What to work on
Transcribe the records in full, keeping every character as it is.

Supplied records START

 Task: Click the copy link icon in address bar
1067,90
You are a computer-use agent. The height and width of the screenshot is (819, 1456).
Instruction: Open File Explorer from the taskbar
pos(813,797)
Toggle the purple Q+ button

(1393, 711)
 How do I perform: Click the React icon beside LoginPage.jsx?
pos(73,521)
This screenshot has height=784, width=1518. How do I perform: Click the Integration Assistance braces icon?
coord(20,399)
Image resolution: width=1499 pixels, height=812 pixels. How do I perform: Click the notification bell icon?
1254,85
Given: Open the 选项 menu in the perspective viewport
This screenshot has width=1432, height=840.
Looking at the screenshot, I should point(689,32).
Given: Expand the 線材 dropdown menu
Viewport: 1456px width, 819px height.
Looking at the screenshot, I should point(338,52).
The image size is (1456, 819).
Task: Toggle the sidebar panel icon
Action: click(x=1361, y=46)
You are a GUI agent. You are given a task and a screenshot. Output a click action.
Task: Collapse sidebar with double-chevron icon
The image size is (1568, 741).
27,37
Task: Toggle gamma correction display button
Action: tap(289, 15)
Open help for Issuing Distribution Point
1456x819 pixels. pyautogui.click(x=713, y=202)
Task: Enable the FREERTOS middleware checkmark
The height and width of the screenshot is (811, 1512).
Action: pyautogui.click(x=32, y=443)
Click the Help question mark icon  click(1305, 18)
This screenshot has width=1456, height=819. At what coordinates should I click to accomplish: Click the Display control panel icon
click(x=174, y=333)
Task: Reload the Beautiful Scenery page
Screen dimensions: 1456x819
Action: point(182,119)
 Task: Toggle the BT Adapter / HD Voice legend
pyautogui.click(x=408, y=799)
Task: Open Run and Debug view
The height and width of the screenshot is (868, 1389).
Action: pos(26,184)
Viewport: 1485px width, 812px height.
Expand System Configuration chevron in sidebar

Supplied records END

Answer box
 Task: Click the copy link icon in address bar
1067,90
You are a computer-use agent. The height and width of the screenshot is (819, 1456).
Instruction: Open File Explorer from the taskbar
pos(813,797)
Toggle the purple Q+ button

(1393, 711)
 How do I perform: Click the React icon beside LoginPage.jsx?
pos(73,521)
This screenshot has height=784, width=1518. How do I perform: Click the Integration Assistance braces icon?
coord(20,399)
Image resolution: width=1499 pixels, height=812 pixels. How do I perform: Click the notification bell icon?
1254,85
Given: Open the 选项 menu in the perspective viewport
This screenshot has width=1432, height=840.
Looking at the screenshot, I should point(689,32).
Given: Expand the 線材 dropdown menu
Viewport: 1456px width, 819px height.
Looking at the screenshot, I should point(338,52).
The image size is (1456, 819).
Task: Toggle the sidebar panel icon
Action: click(x=1361, y=46)
You are a GUI agent. You are given a task and a screenshot. Output a click action.
Task: Collapse sidebar with double-chevron icon
The image size is (1568, 741).
27,37
Task: Toggle gamma correction display button
Action: tap(289, 15)
Open help for Issuing Distribution Point
1456x819 pixels. pyautogui.click(x=713, y=202)
Task: Enable the FREERTOS middleware checkmark
The height and width of the screenshot is (811, 1512).
Action: pyautogui.click(x=32, y=443)
Click the Help question mark icon  click(1305, 18)
This screenshot has width=1456, height=819. At what coordinates should I click to accomplish: Click the Display control panel icon
click(x=174, y=333)
Task: Reload the Beautiful Scenery page
Screen dimensions: 1456x819
Action: point(182,119)
 Task: Toggle the BT Adapter / HD Voice legend
pyautogui.click(x=408, y=799)
Task: Open Run and Debug view
The height and width of the screenshot is (868, 1389).
Action: pos(26,184)
Viewport: 1485px width, 812px height.
Expand System Configuration chevron in sidebar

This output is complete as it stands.